US National Security Adviser Robert O’Brien recently expressed his confidence that America and China can end their 16-month trade war by the end of the year, but he said the situation in Hong Kong could be an obstacle to signing a trade agreement. The escalating violence and protests in the former British colony begs the question as to whether US President Donald Trump has got his priorities right in protecting the island from Chinese oppression whilst many factories in the rust-belt states he needs to win in 2020 to continue to be affected by his trade policies.
The Chinese Government has responded to the new Hong Kong Human Rights and Democratic Act (HKHRDA) by suspending US warship visits and they have sanctioned several American non-government organisations. This act requires the US President to annually review the city’s favourable trade status and threatens to revoke it if the semi-autonomous territory’s liberties are curtailed. Michael Raska, a security researcher at Singapore’s Nanyang Technological University, told the AFP news agency it sends a signal that US-China tensions will continue to deepen.
Instead of protecting Hong Kong, the HKHRDA could hurt the Chinese territory’s economic prospects and businesses that operate there. Because of its special status, Hong Kong is exempt from certain tariffs that the US has applied to China. But the revocation has to come from Trump through an executive order, or Congress, via the United States-Hong Kong Policy Act of 1992, which clarifies Washington’s special treatment of the city.
Analysts in Washington said the law is unlikely to go so far as to revoke the city’s special status, given the economic stake the US has in Hong Kong. Over 85,000 American citizens live there, and nearly 1,400 American businesses operate there. The US trade surplus in Hong Kong was worth $32.6 billion in 2017. Washington’s economic stakes in the former British colony are significant.
As the Brookings Institute argues, America has a powerful incentive to support attempts to preserve Hong Kong’s high degree of autonomy. The use of violence by either side thwarts American interests. Beijing is under pressure to allow Hong Kong’s citizens to exercise their political freedoms peacefully, which is why tighter political controls will be counter-productive if the Chinese Government is serious about quelling these protests.
The US is right to defend American values against China. No matter what Washington does, the Chinese Government will accuse them of interference either way. But considering America protects the right to free speech and peaceful political protest, the world’s largest democracy has a duty to defend countries where these rights are being prohibited.
Equally, this situation needs to be resolved quickly before the trade war continues to damage America’s manufacturing base. According to the ISM’s index of US manufacturing, industrial activity in many of the rust-belt states Trump needs to win in 2020 has stagnated for the past three months. In Michigan, where the President prevailed over Hillary Clinton by 10,704 votes, manufacturing jobs dropped by 4.2 per cent in October. The Financial Times suggests the escalating US-China trade war is one of the key reasons for this.
Furthermore, employment levels in primary metals production made solid gains last year, but have fallen this year.

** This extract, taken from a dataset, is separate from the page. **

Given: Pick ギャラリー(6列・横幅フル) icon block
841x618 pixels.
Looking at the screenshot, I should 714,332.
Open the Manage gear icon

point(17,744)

US Steel itself made a $700 million investment in an Arkansas steel plant that is more technologically advanced than its existing facilities, but analysts say the sector’s difficulties are apparent.
It is Trump’s responsibility to resolve the situation in Hong Kong quickly. The US must protect territories whose freedoms are being prohibited. A quick resolution to this crisis will result in Beijing and Washington being able to conclude a trade deal. But the President should hope this situation does not linger into 2020 because if it does, it could hurt his support in many of the key states he needs to win again next year.